Died of Wounds on Monday, 29th April 1918, age 23.
Buried in Grave IX. D. 15. at Lapugnoy Military Cemetery, Pas De Calais, France.
1st/5th Bn., South Staffordshire Regiment. 137th Brigade of 46th Division.
Son of Albert Richard and Elizabeth Jane Westwood, of 88, Fisher St., Great Bridge, Tipton, Staffs.
Born: Tipton, Enlisted: West Bromwich, Resident: Unknown.
First landed France & Flanders, post 31st December 1915.
Medal entitlement: British War Medal, Victory Medal.
Soldier's Papers at National Archives did not survive.
Commemorated on the Salem Chapel, and St. Peter's, Greets Green memorials.
Commemorated here because he appears on a Tipton memorial.
Link to Commonwealth War Graves Site: www.cwgc.org/find-war-dead/casualty/54945/
Birth of Arthur Westwood registered September quarter 1894 in West Bromwich.
88 Fisher Street, West Bromwich, Staffs.
Albert Westwood (45, Coal Miner - Hewer, born West Bromwich), his wife Elizabeth J. (46, born West Bromwich), and their 1 child: Arthur (6, born West Bromwich).
88 Fisher Street, West Bromwich, Staffs.
Albert Westwood (55, Coal Miner - Hewer, born Great Bridge, West Bromwich), his wife Elizabeth J. (56, born Great Bridge, West Bromwich), and 1 of their 3 surviving children of 8: Arthur (16, Glassworks Blower, born Great Bridge, West Bromwich).

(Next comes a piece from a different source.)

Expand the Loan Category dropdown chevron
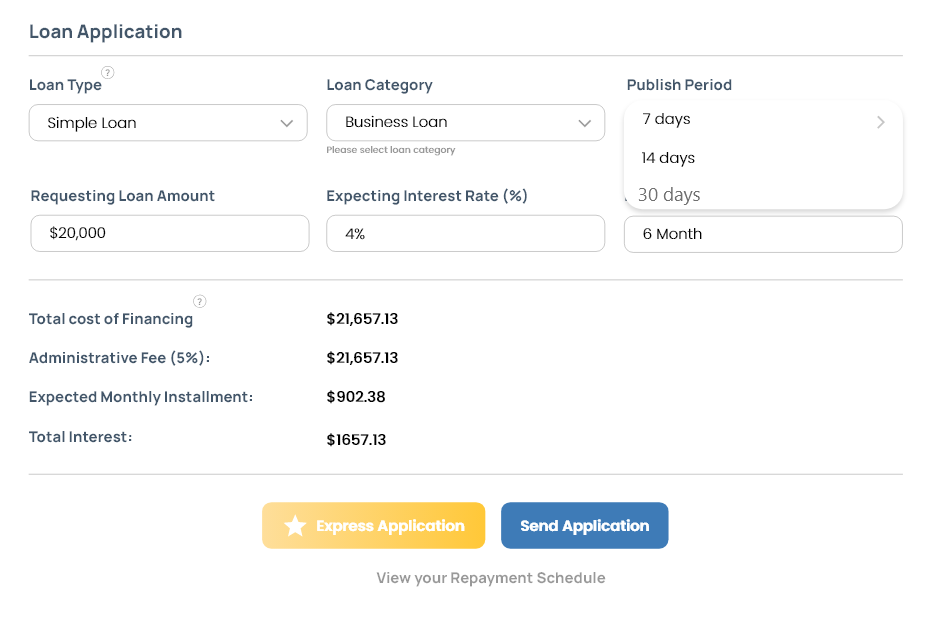Viewport: 940px width, 627px height. point(585,123)
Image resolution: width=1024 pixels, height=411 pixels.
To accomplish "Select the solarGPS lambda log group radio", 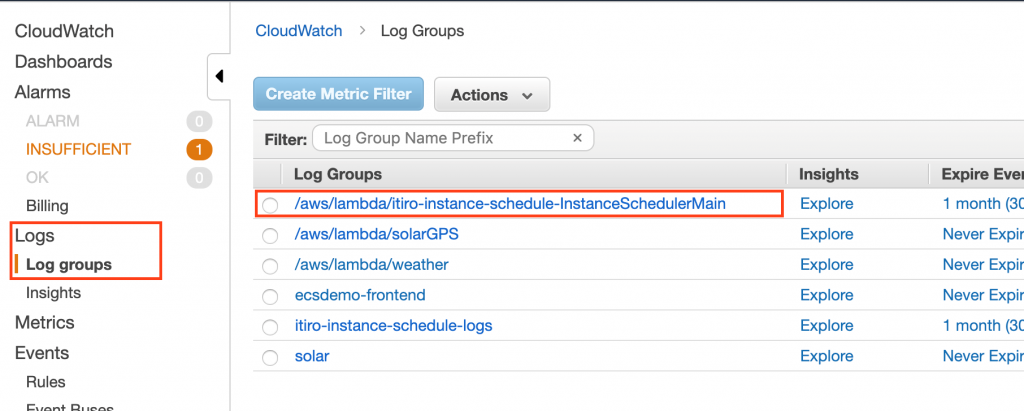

After Arthur's death, his outstanding army pay and allowances amounted to £6/9/9d (6 pounds, 9 shillings and 9 pence); this was paid to his father, Albert R., in July 1918. His War Gratuity was £4/0/0d (4 pounds and exactly), this was also paid to his father in December 1919. The value of the War Gratuity suggests that Arthur had enlisted in approximately March 1917.
The Germans broke through south of Arras on 21st March 1918 during the Spring Offensive. The 46th Division was ordered to relieve a Canadian Division at Lens on 27th March, suffering severe gas shelling and a vicious air attack on transport lines. The Division was relieved on 11th April.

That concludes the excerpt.